TRY IT: Search term "will": copy each line of the data containing it.

SOURCE DATA:
*-*-*

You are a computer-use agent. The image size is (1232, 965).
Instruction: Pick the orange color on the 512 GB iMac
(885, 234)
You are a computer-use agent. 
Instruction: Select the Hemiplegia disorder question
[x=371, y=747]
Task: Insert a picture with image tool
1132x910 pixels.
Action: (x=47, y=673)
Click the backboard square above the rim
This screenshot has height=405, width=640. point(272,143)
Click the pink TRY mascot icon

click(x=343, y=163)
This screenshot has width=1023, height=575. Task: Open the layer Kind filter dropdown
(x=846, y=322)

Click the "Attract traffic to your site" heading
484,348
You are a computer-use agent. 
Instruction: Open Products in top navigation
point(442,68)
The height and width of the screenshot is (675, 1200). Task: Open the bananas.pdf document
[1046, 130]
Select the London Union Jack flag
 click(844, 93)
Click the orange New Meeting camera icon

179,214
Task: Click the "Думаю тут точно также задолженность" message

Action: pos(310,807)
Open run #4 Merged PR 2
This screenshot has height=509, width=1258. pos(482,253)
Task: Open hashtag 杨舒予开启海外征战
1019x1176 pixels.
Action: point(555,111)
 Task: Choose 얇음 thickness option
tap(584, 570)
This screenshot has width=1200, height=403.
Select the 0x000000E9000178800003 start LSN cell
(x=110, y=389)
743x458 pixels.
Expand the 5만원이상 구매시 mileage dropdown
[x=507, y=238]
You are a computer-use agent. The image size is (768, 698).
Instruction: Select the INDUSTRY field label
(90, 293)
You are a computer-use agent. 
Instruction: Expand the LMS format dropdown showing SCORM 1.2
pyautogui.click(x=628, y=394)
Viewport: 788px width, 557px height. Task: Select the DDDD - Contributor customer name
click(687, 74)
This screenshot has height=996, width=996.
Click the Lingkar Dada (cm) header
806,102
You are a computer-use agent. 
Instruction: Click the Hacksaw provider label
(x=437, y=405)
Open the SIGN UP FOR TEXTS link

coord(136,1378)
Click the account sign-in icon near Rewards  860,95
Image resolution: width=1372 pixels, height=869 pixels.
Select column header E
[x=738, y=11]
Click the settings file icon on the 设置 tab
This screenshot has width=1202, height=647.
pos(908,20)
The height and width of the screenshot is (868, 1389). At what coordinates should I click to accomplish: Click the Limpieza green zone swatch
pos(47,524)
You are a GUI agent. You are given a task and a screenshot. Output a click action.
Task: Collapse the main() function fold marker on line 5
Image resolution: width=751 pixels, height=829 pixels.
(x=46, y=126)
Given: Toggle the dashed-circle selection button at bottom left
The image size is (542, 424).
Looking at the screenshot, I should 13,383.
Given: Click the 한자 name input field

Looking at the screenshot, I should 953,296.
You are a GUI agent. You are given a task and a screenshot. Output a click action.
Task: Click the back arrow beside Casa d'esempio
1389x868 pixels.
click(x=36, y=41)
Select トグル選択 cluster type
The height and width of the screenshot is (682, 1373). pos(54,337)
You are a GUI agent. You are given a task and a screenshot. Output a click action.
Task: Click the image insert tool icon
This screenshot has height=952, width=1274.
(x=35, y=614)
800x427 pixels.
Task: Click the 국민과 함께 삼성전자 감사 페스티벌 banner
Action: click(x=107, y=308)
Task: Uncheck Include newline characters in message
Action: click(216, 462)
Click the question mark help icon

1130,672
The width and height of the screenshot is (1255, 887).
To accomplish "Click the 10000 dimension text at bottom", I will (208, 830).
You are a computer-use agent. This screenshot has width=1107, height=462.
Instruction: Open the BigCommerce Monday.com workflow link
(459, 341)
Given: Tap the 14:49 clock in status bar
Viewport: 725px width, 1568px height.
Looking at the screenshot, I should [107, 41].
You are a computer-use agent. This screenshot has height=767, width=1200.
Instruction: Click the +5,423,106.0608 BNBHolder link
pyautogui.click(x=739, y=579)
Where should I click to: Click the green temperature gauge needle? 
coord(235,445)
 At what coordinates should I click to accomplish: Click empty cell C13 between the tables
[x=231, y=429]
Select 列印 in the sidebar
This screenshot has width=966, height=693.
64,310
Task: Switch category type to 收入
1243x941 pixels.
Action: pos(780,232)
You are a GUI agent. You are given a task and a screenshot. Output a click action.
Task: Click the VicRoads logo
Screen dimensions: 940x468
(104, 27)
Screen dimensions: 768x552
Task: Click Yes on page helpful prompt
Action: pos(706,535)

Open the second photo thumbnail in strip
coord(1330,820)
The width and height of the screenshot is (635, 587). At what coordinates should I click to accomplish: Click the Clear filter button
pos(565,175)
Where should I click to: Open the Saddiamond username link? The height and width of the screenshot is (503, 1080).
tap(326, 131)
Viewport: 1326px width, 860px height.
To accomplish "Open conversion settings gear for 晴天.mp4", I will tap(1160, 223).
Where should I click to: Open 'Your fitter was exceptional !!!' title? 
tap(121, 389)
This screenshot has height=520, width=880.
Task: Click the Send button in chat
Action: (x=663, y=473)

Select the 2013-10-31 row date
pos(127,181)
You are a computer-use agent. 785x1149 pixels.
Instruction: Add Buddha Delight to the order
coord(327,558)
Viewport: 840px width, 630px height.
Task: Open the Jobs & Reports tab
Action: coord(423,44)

*-*-*

WRITTEN ANSWER:
To accomplish "Click the 10000 dimension text at bottom", I will (208, 830).
To accomplish "Open conversion settings gear for 晴天.mp4", I will tap(1160, 223).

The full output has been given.